If surface color and finger depth disagree, trust depth and weight. Curry leaf prefers well-draining, slightly acidic mix (pH roughly 5.6–6.5) with enough aeration that a thorough soak drains within minutes, not hours. Mix that drains poorly forces shorter calendar intervals that still overwater the core - fix the substrate before chasing a magic schedule.

Step-by-Step: Safe Soak and Drain

Safe watering is mostly sequence and completeness, not brand of can or type of tap. A reliable routine:

  1. Check depth and weight as described above. If unsure, wait half a day and check again - established curry leaf forgives short delays better than soggy soil.
  2. Use room-temperature water when possible. Cold shock is minor on hardy outdoor plants but noticeable on indoor specimens in winter.
  3. Water evenly across the soil surface, not only one side, until water runs freely from every drainage hole. Partial watering wets shallow roots and leaves deep roots dry - then you compensate with more frequent shallow passes that never solve the problem.
  4. Stop when drainage slows to a trickle, not when the saucer overflows. The goal is full saturation of the root zone followed by drainage, not flood duration.
  5. Empty the saucer within thirty minutes. Never let the pot sit in standing water.
  6. Note the date lightly if you are learning - mental calibration beats rigid logging once weight checks become habit.

Morning watering is a practical default outdoors because foliage can dry if splashed. Indoors, timing matters less than complete soak plus dry-down. Avoid misting as a substitute for root watering - brief leaf wetting does not replace a dry root zone, and wet foliage in cool rooms invites fungal spotting.

If the plant has gone very dry - pot feather-light, leaflets crisp at edges - rehydrate once thoroughly, let it drain, and resist watering again tomorrow unless depth checks confirm dry. Repeated drought followed by daily sips trains shallow roots and makes the plant fragile. One full recovery cycle, then back to normal rhythm.

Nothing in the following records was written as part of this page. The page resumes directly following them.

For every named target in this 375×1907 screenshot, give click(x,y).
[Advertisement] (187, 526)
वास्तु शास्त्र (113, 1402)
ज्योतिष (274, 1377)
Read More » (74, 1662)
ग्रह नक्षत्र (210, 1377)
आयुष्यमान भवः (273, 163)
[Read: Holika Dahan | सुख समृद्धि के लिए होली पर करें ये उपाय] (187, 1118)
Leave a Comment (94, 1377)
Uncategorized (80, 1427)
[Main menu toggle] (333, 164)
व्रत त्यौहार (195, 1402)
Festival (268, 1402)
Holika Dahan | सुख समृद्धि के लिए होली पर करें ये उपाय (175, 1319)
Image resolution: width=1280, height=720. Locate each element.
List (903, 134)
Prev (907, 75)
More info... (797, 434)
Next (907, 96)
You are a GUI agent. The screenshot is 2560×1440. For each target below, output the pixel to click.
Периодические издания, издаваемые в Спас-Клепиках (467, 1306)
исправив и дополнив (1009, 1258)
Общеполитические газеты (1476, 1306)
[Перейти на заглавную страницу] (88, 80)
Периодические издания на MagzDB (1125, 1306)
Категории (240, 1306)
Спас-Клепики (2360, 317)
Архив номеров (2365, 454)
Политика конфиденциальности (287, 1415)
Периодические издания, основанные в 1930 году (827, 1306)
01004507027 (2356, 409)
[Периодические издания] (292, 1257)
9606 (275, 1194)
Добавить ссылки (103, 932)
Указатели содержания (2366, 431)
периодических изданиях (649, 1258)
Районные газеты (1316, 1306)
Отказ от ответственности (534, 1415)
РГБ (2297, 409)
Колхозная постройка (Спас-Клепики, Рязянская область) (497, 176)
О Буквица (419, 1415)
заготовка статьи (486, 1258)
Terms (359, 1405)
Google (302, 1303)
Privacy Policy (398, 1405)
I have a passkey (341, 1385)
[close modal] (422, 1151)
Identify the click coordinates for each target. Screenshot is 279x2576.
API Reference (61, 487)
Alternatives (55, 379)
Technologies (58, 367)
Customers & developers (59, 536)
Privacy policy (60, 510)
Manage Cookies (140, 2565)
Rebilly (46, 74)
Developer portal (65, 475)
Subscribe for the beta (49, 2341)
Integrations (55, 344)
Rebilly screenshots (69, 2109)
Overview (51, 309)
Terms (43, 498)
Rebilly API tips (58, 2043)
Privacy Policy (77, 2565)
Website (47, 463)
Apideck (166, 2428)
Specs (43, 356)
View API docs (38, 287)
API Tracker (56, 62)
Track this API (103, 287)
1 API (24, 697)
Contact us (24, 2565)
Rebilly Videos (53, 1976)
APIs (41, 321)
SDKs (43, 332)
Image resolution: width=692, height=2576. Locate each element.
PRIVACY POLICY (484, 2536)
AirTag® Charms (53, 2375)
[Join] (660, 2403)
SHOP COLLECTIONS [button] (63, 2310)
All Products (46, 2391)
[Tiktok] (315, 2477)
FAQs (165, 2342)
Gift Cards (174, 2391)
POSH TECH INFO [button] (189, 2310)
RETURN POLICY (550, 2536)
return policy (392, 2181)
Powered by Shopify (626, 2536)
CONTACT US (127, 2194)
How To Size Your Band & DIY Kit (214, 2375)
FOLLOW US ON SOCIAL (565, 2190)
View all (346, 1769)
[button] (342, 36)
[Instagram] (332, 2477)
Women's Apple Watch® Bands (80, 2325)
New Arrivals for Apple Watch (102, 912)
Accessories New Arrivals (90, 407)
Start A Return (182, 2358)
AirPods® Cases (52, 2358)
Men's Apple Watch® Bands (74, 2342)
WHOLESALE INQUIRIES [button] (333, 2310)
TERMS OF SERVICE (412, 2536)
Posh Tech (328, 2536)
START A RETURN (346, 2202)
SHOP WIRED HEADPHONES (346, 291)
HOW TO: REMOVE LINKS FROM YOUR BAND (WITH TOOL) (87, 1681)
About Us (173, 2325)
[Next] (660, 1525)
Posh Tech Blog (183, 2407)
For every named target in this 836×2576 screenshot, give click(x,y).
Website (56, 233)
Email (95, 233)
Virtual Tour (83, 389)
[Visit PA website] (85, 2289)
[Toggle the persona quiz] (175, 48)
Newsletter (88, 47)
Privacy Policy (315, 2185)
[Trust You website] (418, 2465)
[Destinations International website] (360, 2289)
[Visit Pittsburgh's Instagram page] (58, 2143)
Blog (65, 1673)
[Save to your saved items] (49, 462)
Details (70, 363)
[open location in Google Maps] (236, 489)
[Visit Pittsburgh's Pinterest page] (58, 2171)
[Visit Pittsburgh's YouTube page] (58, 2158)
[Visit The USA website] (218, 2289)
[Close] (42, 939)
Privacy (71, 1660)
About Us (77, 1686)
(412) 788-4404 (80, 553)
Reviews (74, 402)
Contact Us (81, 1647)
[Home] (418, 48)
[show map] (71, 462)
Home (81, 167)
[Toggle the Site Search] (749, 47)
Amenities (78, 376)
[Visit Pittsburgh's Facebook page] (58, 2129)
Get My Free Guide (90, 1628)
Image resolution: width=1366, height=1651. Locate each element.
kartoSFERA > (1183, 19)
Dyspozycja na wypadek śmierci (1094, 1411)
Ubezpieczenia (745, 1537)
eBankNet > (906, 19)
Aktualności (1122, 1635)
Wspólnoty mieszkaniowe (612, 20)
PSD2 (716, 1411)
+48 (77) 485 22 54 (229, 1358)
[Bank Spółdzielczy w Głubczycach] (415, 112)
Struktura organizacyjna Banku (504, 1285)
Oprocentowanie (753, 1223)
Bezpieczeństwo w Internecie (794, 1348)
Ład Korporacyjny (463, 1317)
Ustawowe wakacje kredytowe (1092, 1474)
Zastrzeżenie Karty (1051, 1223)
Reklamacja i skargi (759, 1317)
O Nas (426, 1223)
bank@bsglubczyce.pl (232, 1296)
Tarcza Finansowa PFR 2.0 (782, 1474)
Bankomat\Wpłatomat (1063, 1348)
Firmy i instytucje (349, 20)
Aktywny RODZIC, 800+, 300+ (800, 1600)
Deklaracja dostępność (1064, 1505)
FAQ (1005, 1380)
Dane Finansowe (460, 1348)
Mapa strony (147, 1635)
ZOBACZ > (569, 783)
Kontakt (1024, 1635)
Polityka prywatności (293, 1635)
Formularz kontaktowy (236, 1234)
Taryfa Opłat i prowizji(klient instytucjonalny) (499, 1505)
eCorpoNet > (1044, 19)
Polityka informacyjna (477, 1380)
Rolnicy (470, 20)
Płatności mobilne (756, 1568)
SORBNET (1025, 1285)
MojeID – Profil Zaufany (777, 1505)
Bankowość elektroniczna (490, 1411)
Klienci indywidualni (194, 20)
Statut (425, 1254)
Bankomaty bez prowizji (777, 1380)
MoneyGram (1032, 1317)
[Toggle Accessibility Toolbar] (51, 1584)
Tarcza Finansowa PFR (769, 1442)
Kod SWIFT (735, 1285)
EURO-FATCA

Signs You Are Overwatering

Overwatering is the dominant watering mistake on curry leaf, especially indoors in winter and in mixes that hold too much moisture. Missouri Botanical Garden warns that root rot may occur if soils are kept too damp - a risk that peaks when growth slows but watering habits do not.

Watch for these patterns:

  • Yellowing leaves, often starting on lower or inner foliage, while soil stays cool and wet at depth - see yellow leaves for overlap with nutrition and chill
  • Leaf drop in clusters without prior crisp dryness - different from winter dormancy if soil is wet
  • Soft, dark stems at the base or a sour smell from the drainage hole
  • Mushy or blackened roots if you slip the plant from the pot - healthy roots are firm and pale, not brown slime
  • Persistent wilting despite wet soil - damaged roots cannot take up water; adding more water worsens anaerobic conditions
  • White or green algae on soil surface indicating chronically moist top layer
  • Fungus gnats breeding in always-damp upper mix

Iron-deficiency chlorosis - yellow leaves with dark green veins - is a separate problem tied to pH and micronutrients, not primarily watering. If yellowing comes with wet soil and soft stems, fix water first. If soil is appropriately dry and veins stay dark while blades pale, investigate fertilizer and pH after watering is clearly correct.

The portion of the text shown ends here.